SPEED-UP YOUR CODES BY PARALLEL COMPUTING IN PYTHON

Utpal Kumar   6 minute read   
   visitor badge  

Parallel computing is quickly becoming a necessity. Modern computers comes with more than one process and we most often only use single process to do most of our tasks. Parallel computing is a way of diving the tasks into all the processes available on the system and achieve speed ups.

Introduction

With the increasing amount of data, parallel computing is quickly becoming a necessity. Modern computers come with more than one cores, but we most often only use a single process to do most of our tasks. Parallel computing is a way of dividing the tasks into all or selected number of the system cores and achieving speedups.

Python by itself is slow. But fortunately there are several libraries in Python that can help in performing parallel computations and some to just speed up the single thread job. This post will discuss the basics of the parallel computing libraries, such as multiprocessing (and Threading), and joblib. After reading this article, I hope that you would be able to feel more confident on this topic.

The right way to loop in Python

What is the fastest and most efficient way to loop in Python. We found that the numpy is fastest and python builtin is the most memory efficient

Threading Module

Python comes with the threading API, that allows us to have different parts of the program run concurrently. Many people confuse threading with multiprocessing. To make things simples, we can remember that threading is not strictly parallel computation as it appears to (though it will definitely give speed up to your program). The threading maybe running on your multiple processes but only one task will be done at a time. One may think that in that case, multiprocessing sounds better. But multiprocessing always comes with some extra overhead as your system needs to spawn different processes and make it ready for the task. But threading also has limitation because of the GIL in Python that limits it to run only one thread at a time.

Now, let us see an example that uses threading to speedup the task.

Using concurrent.futures

Multiprocessing Module

Python has an in-built parallel computing module multiprocessing to allow us to write parallel codes by spawning processes on our system. The multiprocessing package offers both local and remote concurrency, effectively side-stepping the Global Interpreter Lock by using subprocesses instead of threads. It offers a convenient means of parallelizing the execution of a function across multiple input values, distributing the input data across processes. For details, visit python docs. The notable things to remember are: how to start a process, how to exchange objects between processes (includes queuing and piping for communication between processes),

There is a difference between multiprocessing and threading. threading run the tasks concurrently, however, multiprocessing run the tasks parallely at the same time. Both of them can achieve significant improvement in the speed and one is preferable over other depending on the nature of the tasks.
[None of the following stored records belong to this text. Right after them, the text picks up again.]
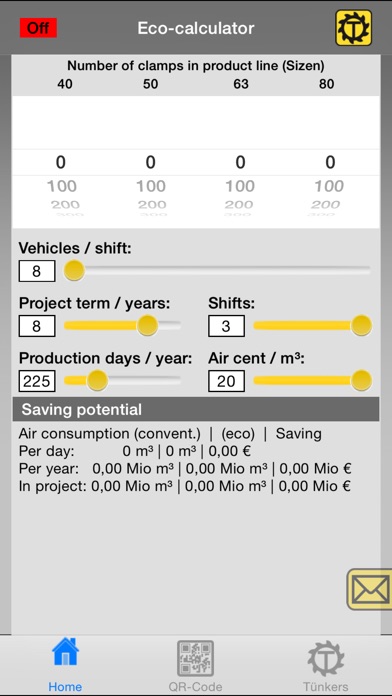This screenshot has height=696, width=392.
Task: Toggle the red Off switch
Action: click(38, 28)
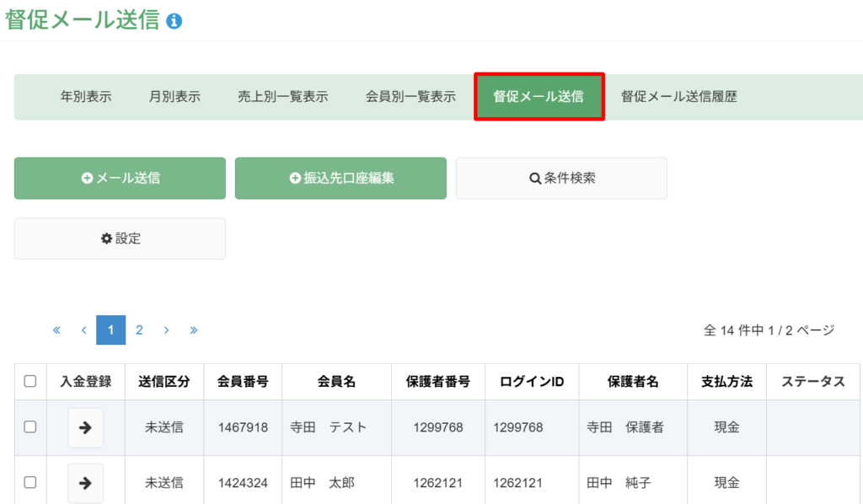The height and width of the screenshot is (504, 863).
Task: Switch to 月別表示 tab
Action: (x=174, y=97)
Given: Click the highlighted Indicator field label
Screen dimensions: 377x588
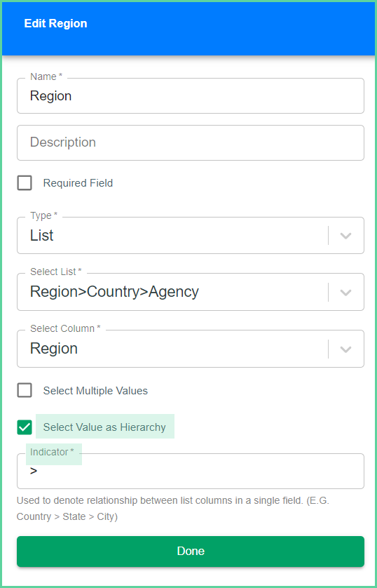Looking at the screenshot, I should click(x=52, y=453).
In this post, we will have a look at the essentials of this module. Before getting into the nitty-gritty of this module, let us import it and check the number of cores on your computer.

import multiprocessing

print("Number of CPUs : ", multiprocessing.cpu_count())

This outputs Number of CPUs : 12.

import time
import multiprocessing

def my_awesome_function(sleepTime):
    time.sleep(sleepTime)


Stime = time.perf_counter()
my_awesome_function(0.1)
my_awesome_function(1)
my_awesome_function(0.3)
print(f"Finished in {time.perf_counter()-Stime:.2f}")

The above code shows the sequential run of a dummy function named my_awesome_function. All this function does is sleep for a specified number of seconds. This kind of function is simply a representation of a function that takes sleepTime amount of time to achieve the computation. The run time for the above code is 1.40 seconds as expected.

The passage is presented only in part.